Instruções do exercício =
1/ Transcreva do texto sobre os cantos das mulheres tudo o que vai desde "José Carlos Peliano: Os" até "esperança e glória...", sem nenhuma alteração.
2/ Reescreva somente as entradas que vão desde a linha que contém "Where should I click to: Reply to Kamil" até a linha que contém "(x=199, y=184)", incluindo ambas. Nelas, substitua "comment" por "post" e mantenha todo o resto sem mudanças.

José Carlos Peliano: Os cantos das lavadeiras, das índias, das cortadoras de cana e das ceramistas ecoam por todos os dias, ventos, águas e grotões em chamamento das mulheres para o movimento de luta, esperança e glória...
Canto como a sabiá, que sabe a, e, i, o, u!

José Carlos Peliano (*) –

A lembrança de lavadeiras cantando na lavagem de roupas na beira do rio me vem trazendo todas, em conjunto afinado, sonoro, tocante. Pensava então o que significava o canto além do próprio canto encantado de ser cantado. De repente lá de dentro me veio a intuição da resposta: é que elas não estão mais ali, elas se foram para um lugar abençoado que só elas sabem e visitam toda vez que vêm juntas lavar roupas. Assim era, assim foi, assim é e assim será.

Mesmo que elas não deem conta disso, dizendo que é só por cantar, pelo belo e simples prazer de cantar. Elas se vão dali e delas mesmo e se encontram na parte delas que vive fora lá onde há força, energia, candura, união e irmandade. Lá onde cada uma vale por todas e todas por uma, um Robin Wood tropical, não de arco e flecha na mão, mas de roupas, nas mãos duras, marcadas pelo tempo, amaciadas pela água do rio, protegidas pela lavagem, prontas para se darem umas às outras na defesa de seus ideais, sonhos, propósitos, alegrias e sorte. Um trançado de mãos, cantos e fé no trabalho feito de cantoria.

Atrás delas me vem outra lembrança de mesmo reino, a das índias nas aldeias milenares de nosso país tirando farinha da mandioca, cuidando das malocas e dos filhos de todas, olhando por todas quando os homens estão fora na caça, na extração de raízes, frutos e frutas e na pesca. Ainda cantam e dançam juntas nas cerimônias batendo os pés para conclamarem a terra a reverberar seus cantos e preces aos deuses da selva. Um colar de pureza e resistência enraizado entre elas e os espíritos da selva e os encantados dos antepassados que nunca se vão.

Entradas extraídas =
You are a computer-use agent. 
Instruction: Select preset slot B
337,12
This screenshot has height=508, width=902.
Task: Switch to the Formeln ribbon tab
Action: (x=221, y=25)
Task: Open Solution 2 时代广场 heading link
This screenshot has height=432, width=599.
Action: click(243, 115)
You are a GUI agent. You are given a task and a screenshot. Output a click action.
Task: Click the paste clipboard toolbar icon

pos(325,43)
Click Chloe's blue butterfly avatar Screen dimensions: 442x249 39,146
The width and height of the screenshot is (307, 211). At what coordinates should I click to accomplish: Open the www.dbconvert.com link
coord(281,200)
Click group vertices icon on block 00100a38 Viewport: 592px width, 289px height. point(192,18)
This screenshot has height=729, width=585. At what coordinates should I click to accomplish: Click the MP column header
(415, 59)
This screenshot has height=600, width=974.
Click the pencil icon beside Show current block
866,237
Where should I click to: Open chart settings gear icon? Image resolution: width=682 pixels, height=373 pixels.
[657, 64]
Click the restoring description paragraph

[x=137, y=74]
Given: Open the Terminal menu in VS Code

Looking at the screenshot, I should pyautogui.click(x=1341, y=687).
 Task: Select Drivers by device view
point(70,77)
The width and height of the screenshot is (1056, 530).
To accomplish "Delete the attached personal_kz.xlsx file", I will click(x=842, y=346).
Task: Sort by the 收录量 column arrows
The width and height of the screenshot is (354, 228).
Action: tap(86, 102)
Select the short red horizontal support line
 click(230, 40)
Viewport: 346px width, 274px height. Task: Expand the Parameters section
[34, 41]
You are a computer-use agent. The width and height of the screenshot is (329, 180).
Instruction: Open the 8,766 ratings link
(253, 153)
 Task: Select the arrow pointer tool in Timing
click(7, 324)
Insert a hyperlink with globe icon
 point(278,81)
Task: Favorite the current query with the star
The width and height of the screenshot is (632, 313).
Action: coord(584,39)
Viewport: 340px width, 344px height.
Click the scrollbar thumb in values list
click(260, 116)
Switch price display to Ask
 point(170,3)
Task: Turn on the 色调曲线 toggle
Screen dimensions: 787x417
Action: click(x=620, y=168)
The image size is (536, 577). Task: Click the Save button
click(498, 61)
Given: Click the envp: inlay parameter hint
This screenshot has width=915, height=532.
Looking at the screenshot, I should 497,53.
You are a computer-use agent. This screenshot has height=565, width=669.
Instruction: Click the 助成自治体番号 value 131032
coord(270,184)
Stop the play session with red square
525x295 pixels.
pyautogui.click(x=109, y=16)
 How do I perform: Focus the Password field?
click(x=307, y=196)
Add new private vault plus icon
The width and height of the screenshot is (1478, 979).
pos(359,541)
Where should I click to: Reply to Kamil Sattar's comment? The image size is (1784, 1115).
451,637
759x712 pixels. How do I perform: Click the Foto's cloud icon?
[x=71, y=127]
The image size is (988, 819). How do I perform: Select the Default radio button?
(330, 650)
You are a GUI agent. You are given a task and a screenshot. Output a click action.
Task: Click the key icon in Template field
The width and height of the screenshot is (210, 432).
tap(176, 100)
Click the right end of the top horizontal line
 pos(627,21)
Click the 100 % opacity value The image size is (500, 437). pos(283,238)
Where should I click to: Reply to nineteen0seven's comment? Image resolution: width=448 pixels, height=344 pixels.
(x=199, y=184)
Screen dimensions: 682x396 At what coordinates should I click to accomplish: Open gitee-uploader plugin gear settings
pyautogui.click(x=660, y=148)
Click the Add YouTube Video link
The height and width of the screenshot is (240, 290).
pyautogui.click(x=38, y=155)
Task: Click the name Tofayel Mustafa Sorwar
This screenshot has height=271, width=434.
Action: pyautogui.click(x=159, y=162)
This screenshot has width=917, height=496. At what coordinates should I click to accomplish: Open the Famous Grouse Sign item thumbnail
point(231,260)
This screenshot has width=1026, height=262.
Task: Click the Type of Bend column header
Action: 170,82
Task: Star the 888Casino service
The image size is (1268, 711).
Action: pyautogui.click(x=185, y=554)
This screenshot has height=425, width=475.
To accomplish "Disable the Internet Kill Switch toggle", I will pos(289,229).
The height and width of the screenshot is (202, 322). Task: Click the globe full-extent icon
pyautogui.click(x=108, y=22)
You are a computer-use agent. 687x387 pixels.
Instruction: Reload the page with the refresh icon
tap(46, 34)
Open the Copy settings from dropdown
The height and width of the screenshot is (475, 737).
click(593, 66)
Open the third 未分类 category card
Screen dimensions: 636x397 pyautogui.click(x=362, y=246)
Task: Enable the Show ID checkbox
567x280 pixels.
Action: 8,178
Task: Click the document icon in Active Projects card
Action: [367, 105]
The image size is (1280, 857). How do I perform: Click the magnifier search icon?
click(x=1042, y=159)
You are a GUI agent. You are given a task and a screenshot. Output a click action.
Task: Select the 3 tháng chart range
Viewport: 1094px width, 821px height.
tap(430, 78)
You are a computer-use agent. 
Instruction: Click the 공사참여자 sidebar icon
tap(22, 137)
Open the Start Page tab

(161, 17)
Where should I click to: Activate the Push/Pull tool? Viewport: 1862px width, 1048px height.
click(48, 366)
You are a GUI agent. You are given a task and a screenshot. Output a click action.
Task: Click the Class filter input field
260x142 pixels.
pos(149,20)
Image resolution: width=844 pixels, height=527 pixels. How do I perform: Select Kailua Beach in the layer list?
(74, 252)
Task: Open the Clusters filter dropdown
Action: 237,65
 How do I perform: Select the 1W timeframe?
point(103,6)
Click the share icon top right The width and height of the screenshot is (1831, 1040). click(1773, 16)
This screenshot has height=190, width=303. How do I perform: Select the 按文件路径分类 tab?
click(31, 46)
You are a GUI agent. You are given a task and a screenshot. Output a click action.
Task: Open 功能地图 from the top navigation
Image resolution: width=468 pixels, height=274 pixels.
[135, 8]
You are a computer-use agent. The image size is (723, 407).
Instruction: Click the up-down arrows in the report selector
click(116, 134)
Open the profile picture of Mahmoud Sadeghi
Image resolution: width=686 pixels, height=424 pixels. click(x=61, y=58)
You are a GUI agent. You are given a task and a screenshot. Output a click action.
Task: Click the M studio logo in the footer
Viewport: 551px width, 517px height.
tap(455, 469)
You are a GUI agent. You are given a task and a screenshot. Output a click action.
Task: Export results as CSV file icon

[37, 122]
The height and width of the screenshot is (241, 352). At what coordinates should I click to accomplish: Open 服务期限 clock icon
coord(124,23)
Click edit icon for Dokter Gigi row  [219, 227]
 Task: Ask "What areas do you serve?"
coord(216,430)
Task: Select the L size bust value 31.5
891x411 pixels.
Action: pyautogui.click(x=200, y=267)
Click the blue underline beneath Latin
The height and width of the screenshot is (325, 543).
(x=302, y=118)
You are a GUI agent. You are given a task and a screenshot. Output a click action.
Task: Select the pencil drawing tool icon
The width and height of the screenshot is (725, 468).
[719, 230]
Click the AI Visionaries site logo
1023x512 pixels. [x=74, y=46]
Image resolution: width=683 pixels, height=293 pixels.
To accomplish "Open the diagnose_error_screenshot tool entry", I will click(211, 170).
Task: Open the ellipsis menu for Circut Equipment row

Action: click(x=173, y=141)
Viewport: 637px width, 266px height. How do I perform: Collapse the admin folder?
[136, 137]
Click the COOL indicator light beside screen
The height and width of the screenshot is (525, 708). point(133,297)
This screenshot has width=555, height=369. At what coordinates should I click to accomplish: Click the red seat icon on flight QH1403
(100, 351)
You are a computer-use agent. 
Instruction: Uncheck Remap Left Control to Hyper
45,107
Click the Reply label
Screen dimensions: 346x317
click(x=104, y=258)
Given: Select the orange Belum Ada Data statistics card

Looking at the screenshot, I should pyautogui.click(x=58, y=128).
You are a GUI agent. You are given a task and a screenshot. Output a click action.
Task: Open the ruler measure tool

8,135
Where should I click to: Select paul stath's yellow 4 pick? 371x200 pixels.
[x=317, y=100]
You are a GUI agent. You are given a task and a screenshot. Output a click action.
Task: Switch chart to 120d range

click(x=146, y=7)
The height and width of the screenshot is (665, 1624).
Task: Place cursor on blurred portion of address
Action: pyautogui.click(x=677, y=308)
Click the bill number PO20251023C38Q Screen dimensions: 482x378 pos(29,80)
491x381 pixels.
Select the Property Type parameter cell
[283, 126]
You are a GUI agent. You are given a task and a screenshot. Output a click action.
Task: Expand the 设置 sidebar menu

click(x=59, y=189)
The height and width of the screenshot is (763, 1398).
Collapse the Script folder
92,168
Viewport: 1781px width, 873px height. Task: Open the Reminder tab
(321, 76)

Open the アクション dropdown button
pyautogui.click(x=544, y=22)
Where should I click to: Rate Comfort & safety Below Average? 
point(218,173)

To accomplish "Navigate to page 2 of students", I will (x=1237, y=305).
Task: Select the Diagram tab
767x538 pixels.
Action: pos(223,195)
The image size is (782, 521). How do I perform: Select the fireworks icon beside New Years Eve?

Respostas corretas =
1/
José Carlos Peliano: Os cantos das lavadeiras, das índias, das cortadoras de cana e das ceramistas ecoam por todos os dias, ventos, águas e grotões em chamamento das mulheres para o movimento de luta, esperança e glória...

2/
Where should I click to: Reply to Kamil Sattar's post? The image size is (1784, 1115).
451,637
759x712 pixels. How do I perform: Click the Foto's cloud icon?
[x=71, y=127]
The image size is (988, 819). How do I perform: Select the Default radio button?
(330, 650)
You are a GUI agent. You are given a task and a screenshot. Output a click action.
Task: Click the key icon in Template field
The width and height of the screenshot is (210, 432).
tap(176, 100)
Click the right end of the top horizontal line
 pos(627,21)
Click the 100 % opacity value The image size is (500, 437). pos(283,238)
Where should I click to: Reply to nineteen0seven's post? Image resolution: width=448 pixels, height=344 pixels.
(x=199, y=184)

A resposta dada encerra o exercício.